When a binary mixture of proteins is studied, the signal-to-noise (S/N) resulting from the pulse sequence (Figure 1A) used to detect the ¹⁵N-labeled species is √2 higher than approaches that rely on a HNCO-based sequence,¹⁸ as has been proposed recently.^20,21 In addition, the time period in which magnetization is transverse in HNCO-based experiments is ∼68 ms, whereas the sequences presented here only require half this time period (∼33 ms) for a binary mixture or ∼49 ms for a ternary mixture. Our laboratories have shown that, for large proteins, the constant-time spin-echo filter used in this approach has superior S/N and works well when HNCO-based sequences provide insufficient S/N, particularly in cases which T₂ values are less than ∼50 ms.¹⁸

In summary, we present a new approach for the acquisition of backbone amide RDCs for binary or ternary complexes using a single sample.

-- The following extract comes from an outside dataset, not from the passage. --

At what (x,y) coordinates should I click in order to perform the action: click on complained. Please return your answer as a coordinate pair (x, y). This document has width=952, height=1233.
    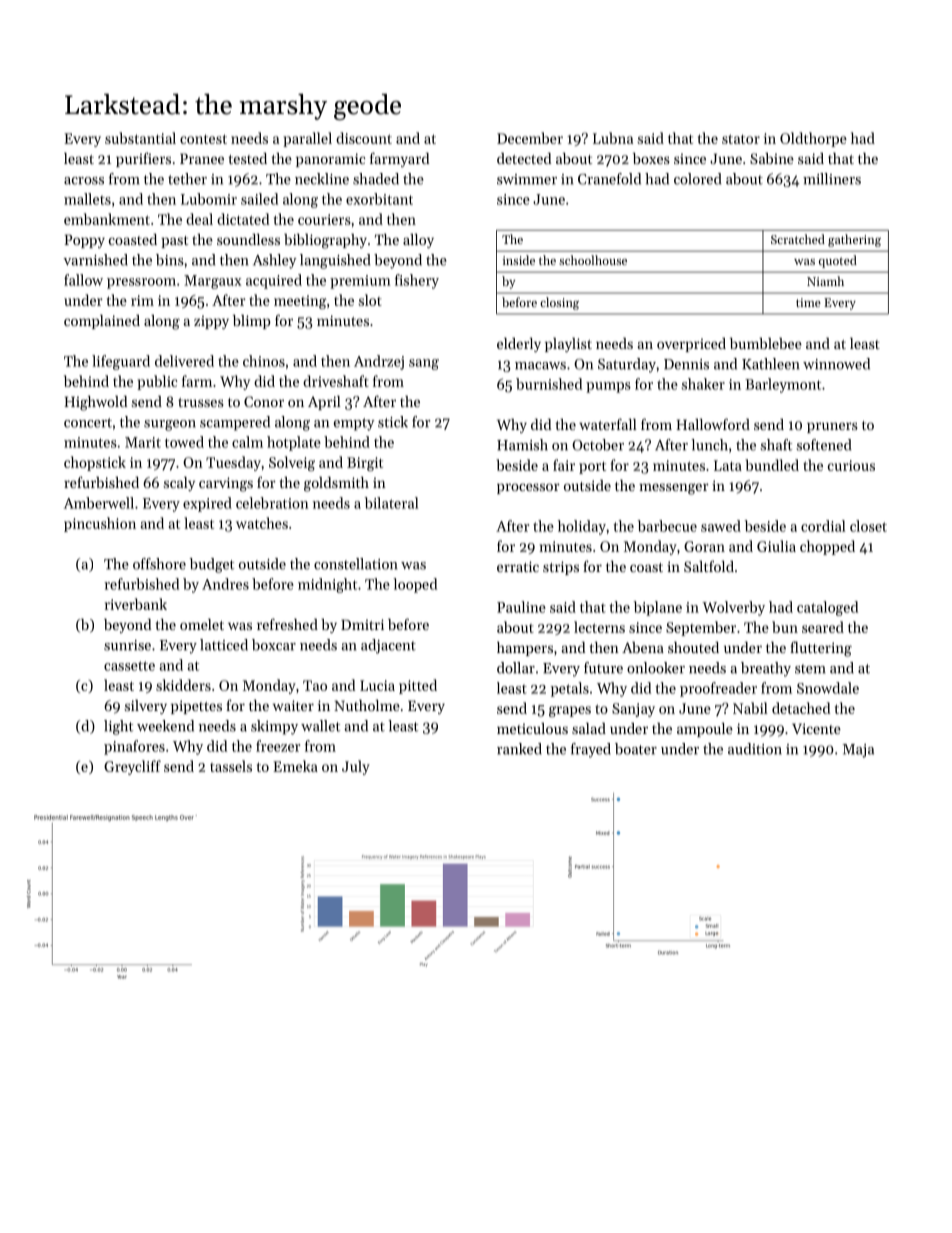
    Looking at the image, I should click on (102, 322).
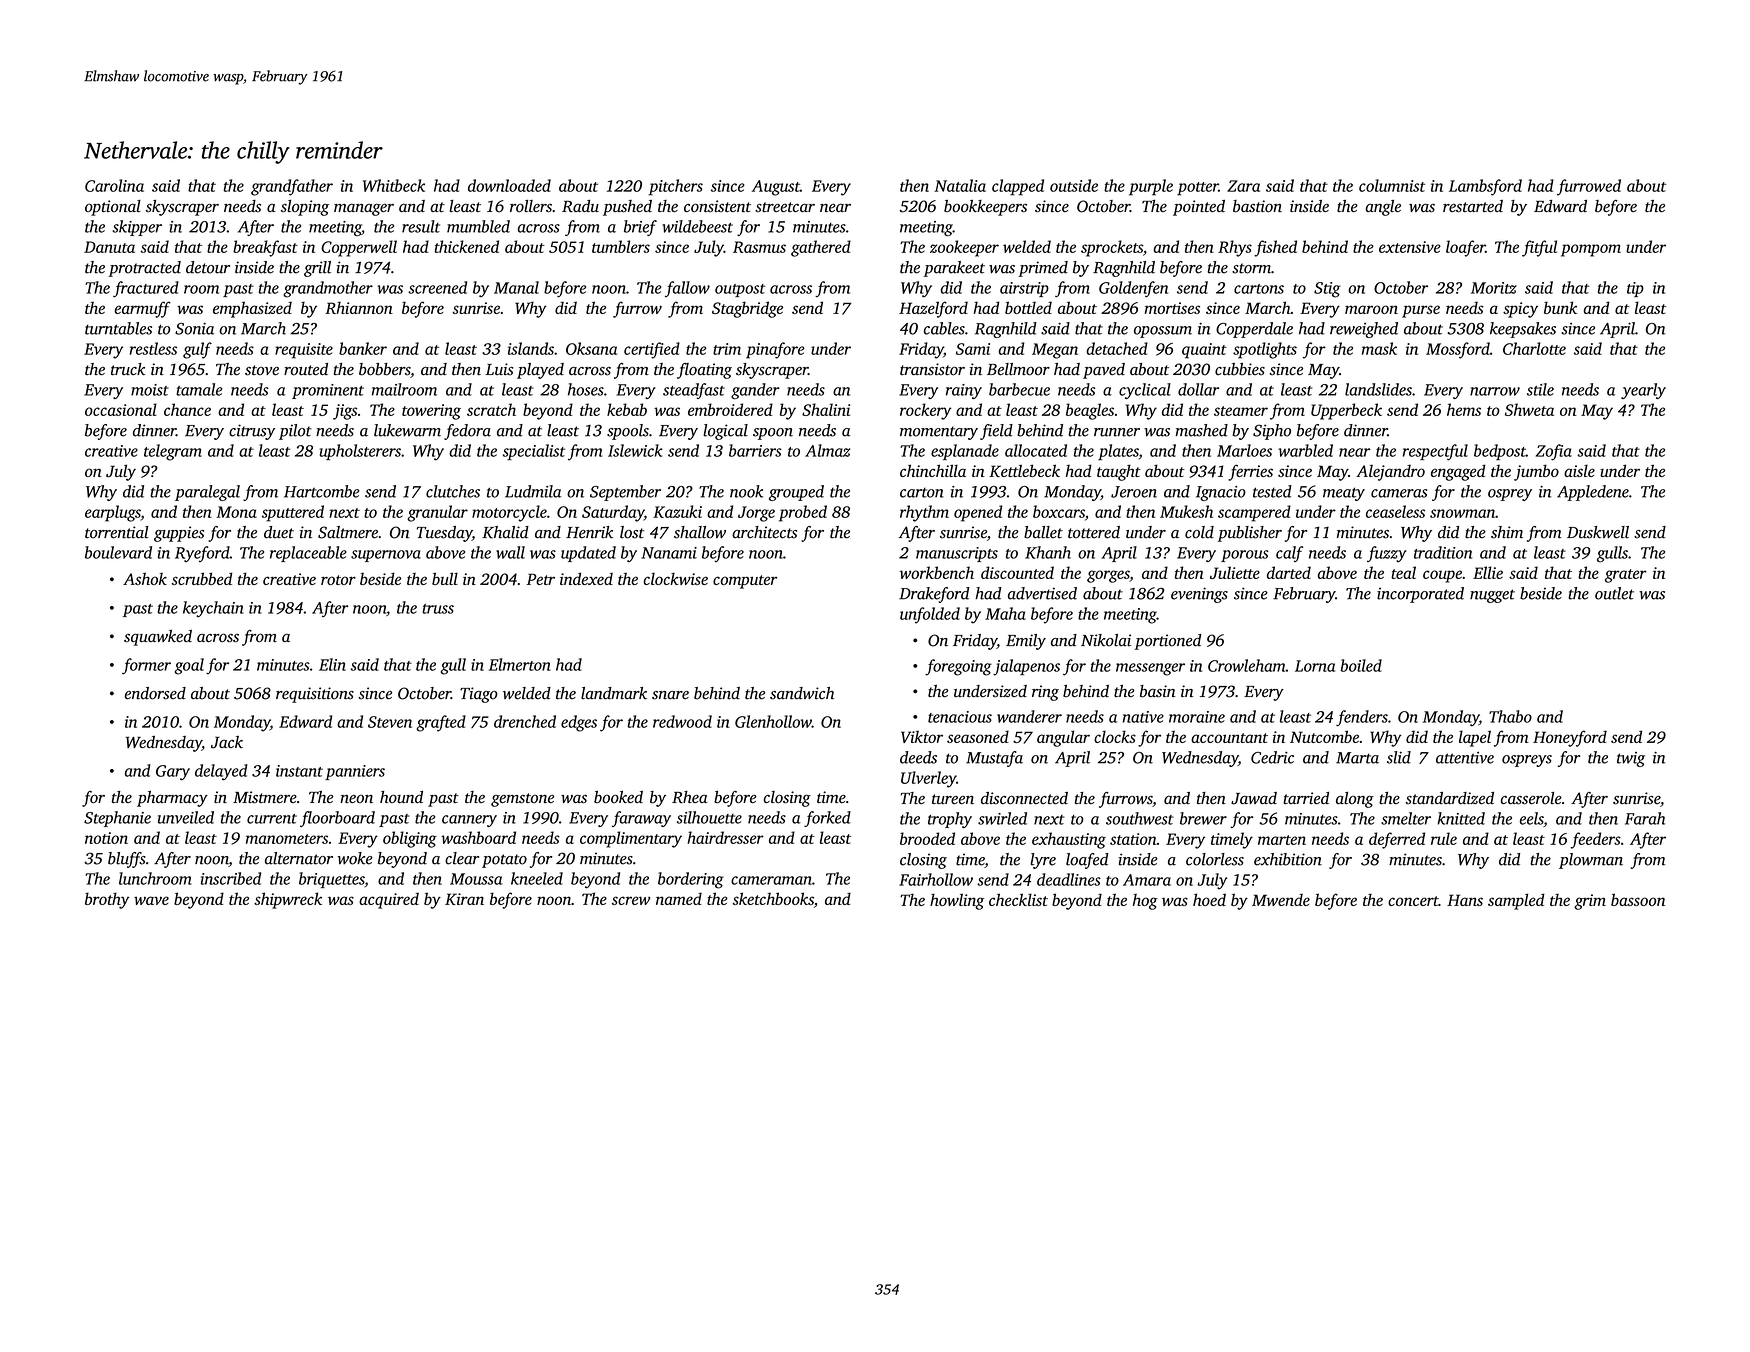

Together with the applicability of these sequences to monitor chemical shift perturbations in titration experiments,¹⁹ this method provides useful orientational restraints for high-resolution studies of protein complexes.¹¹ Since numerous biological processes rely on protein assemblies or transient interactions, this approach should be well suited for a wide range of applications.